▶ [WHAT YOU NEED TO DO] Search the records for the string "Given", then copy each line that has it.

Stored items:
»»
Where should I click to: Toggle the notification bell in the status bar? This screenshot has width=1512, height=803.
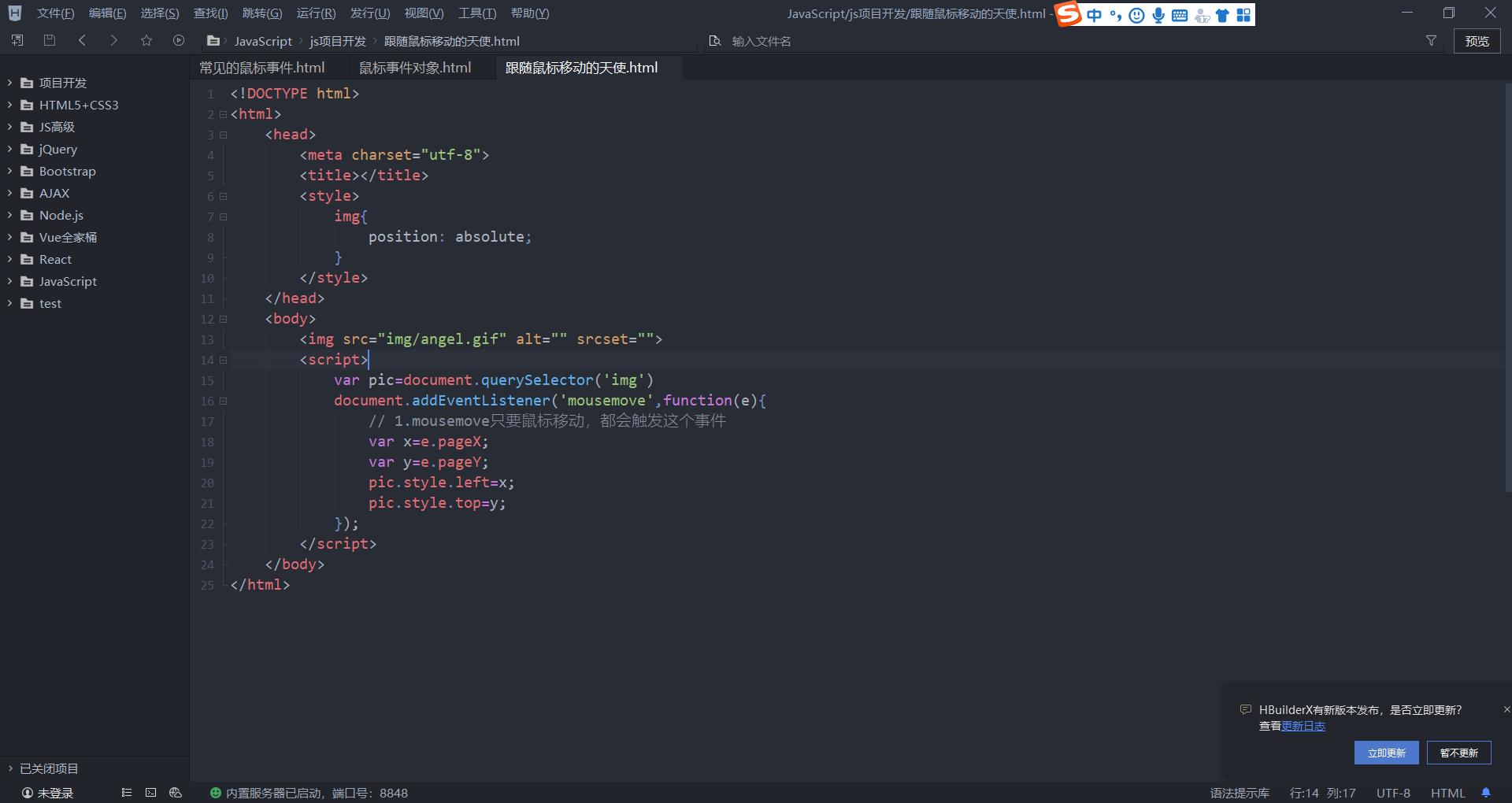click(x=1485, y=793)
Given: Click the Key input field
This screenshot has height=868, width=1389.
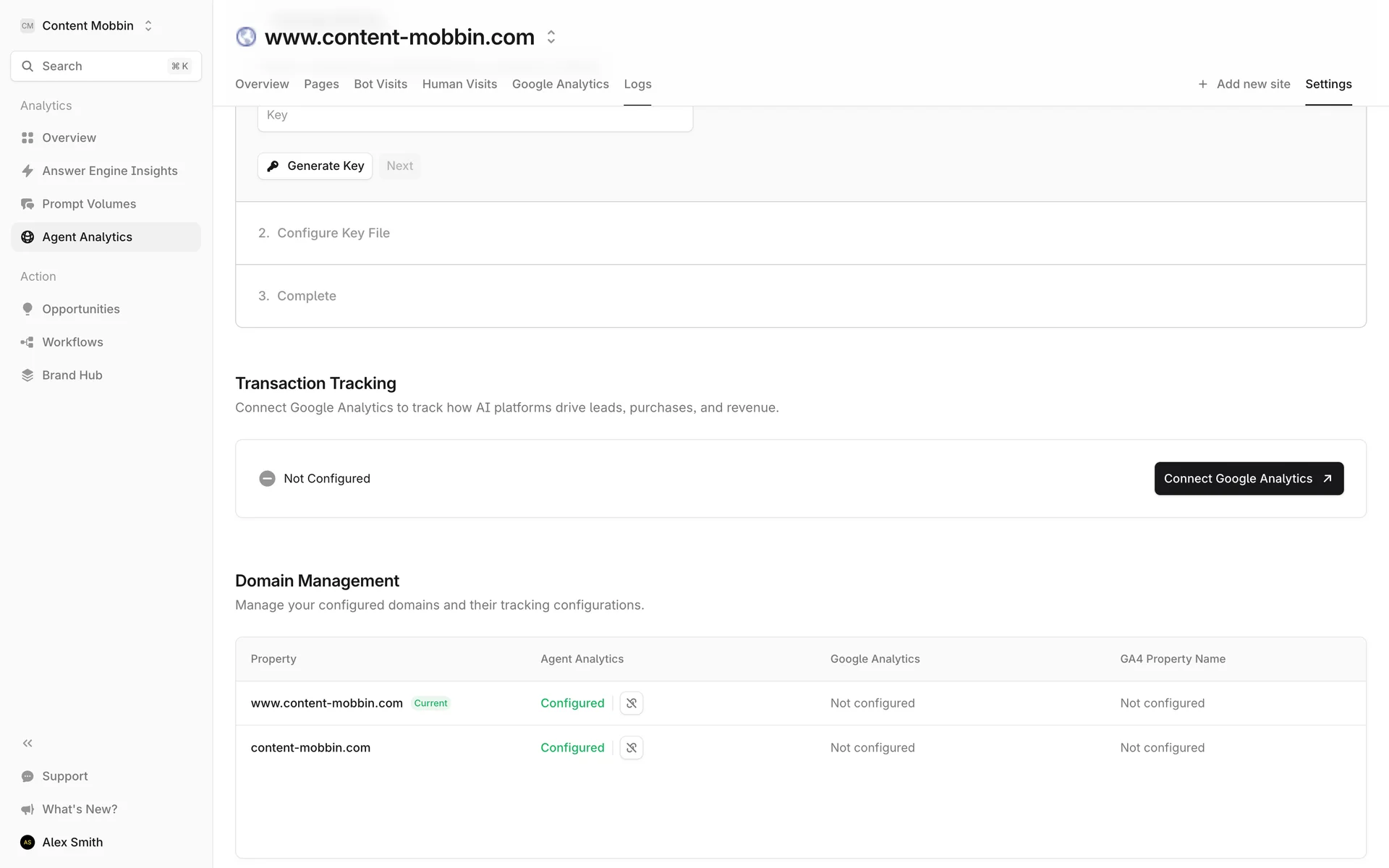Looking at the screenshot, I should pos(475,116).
««
»»
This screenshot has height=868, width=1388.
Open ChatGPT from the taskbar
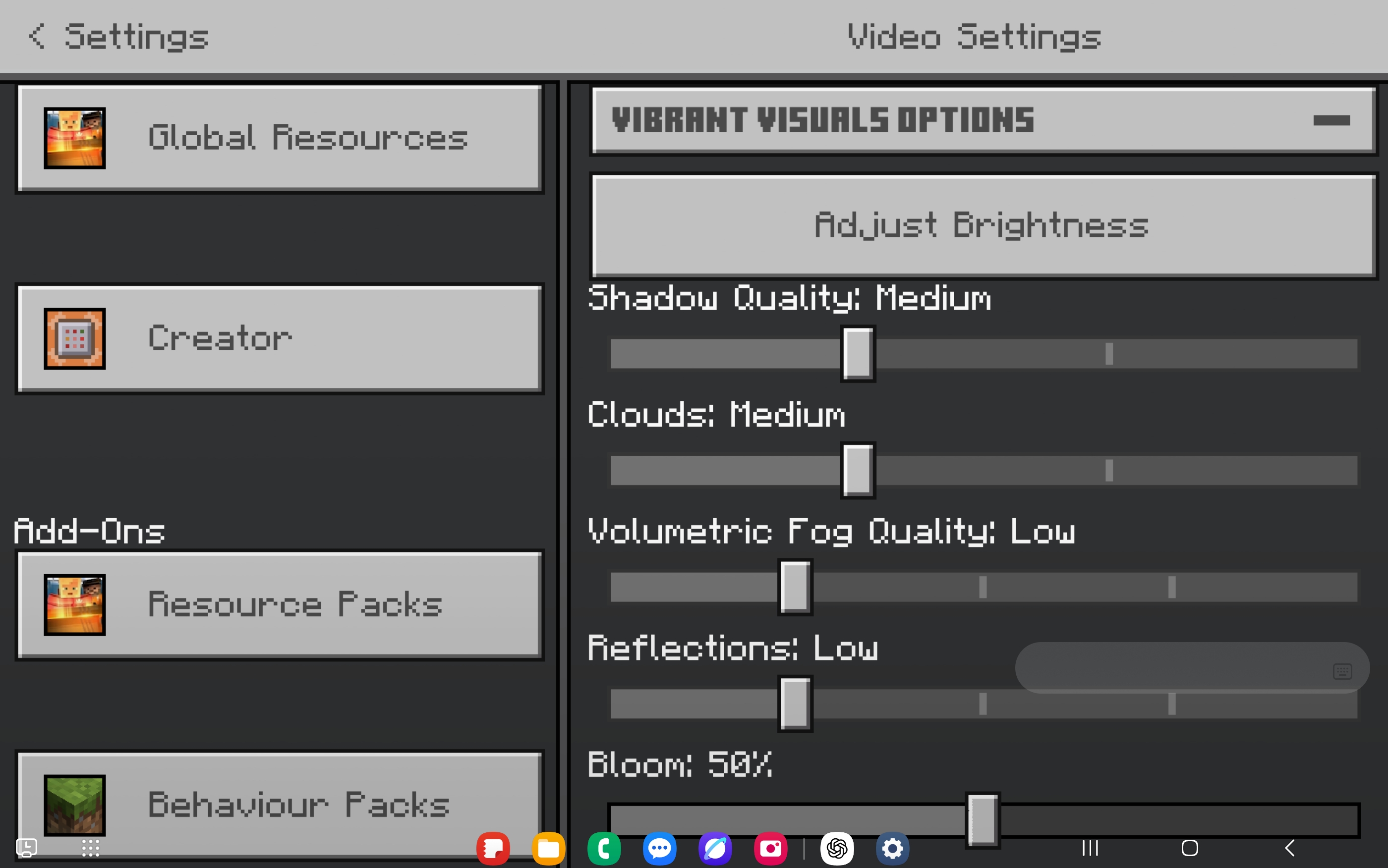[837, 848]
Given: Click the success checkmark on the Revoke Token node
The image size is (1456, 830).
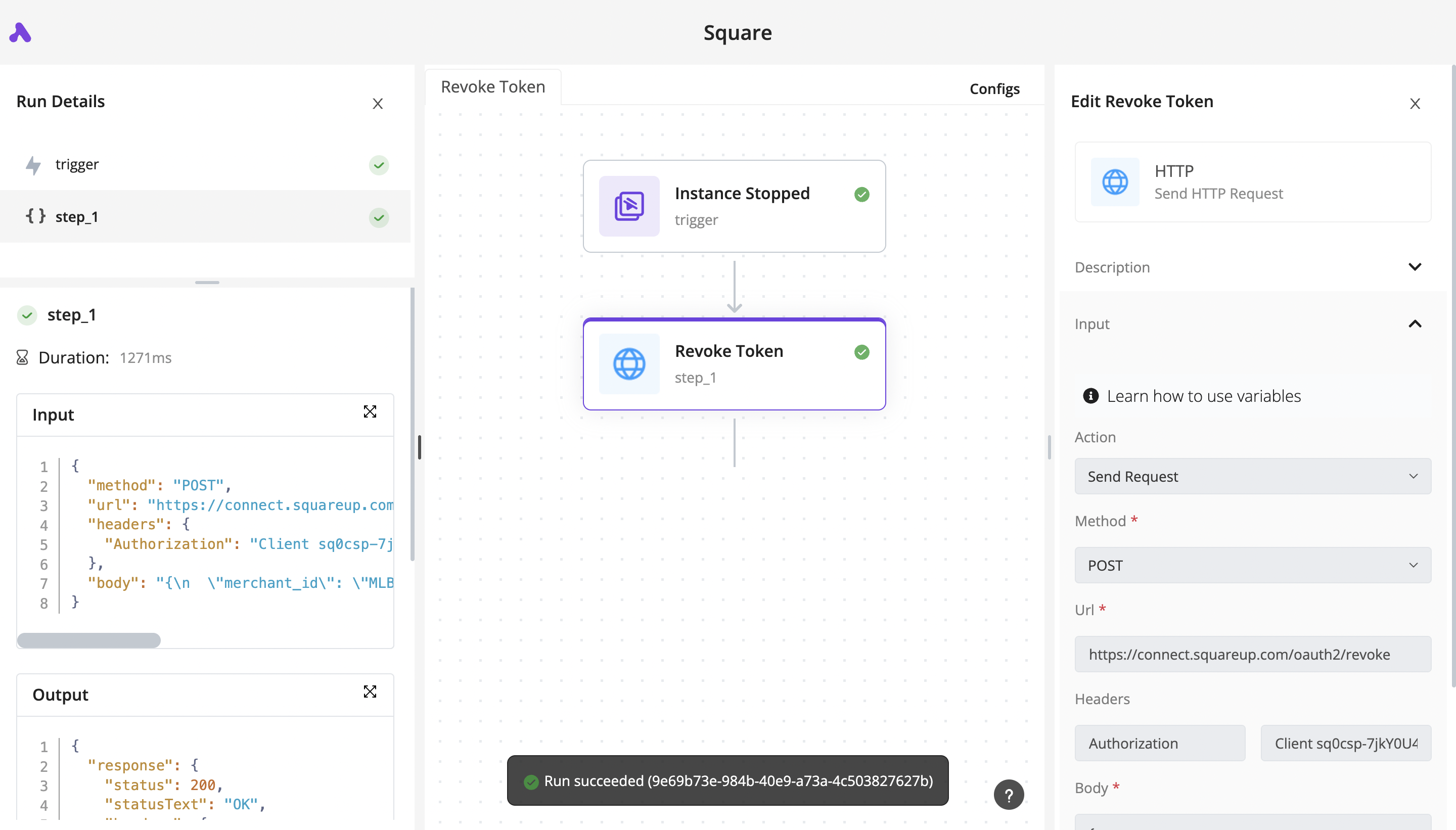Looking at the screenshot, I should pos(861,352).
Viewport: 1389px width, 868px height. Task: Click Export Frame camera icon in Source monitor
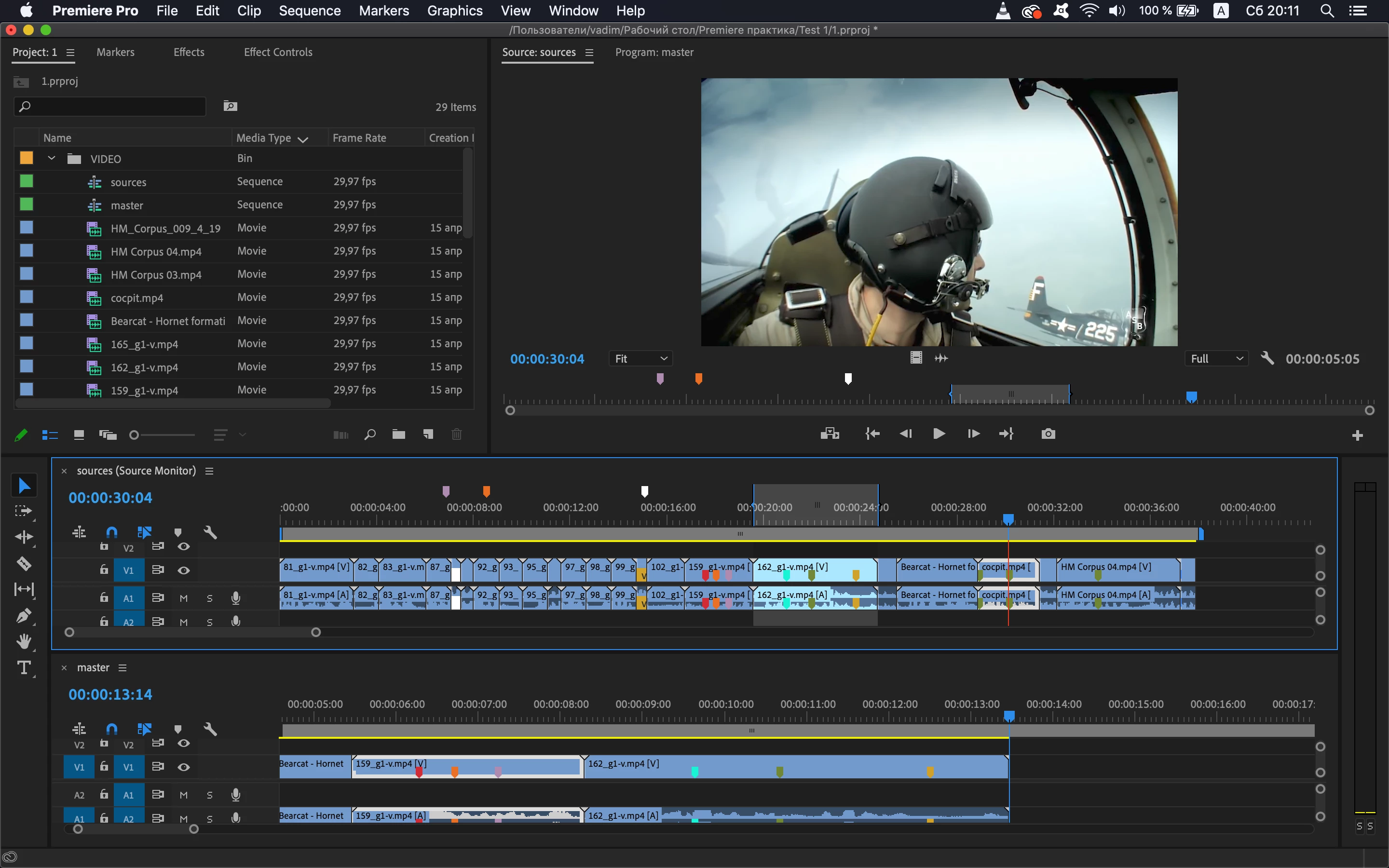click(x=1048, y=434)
««
▶ [EXERCISE RESULT]
Given: Click the Key input field
Given: Click the success checkmark on the Revoke Token node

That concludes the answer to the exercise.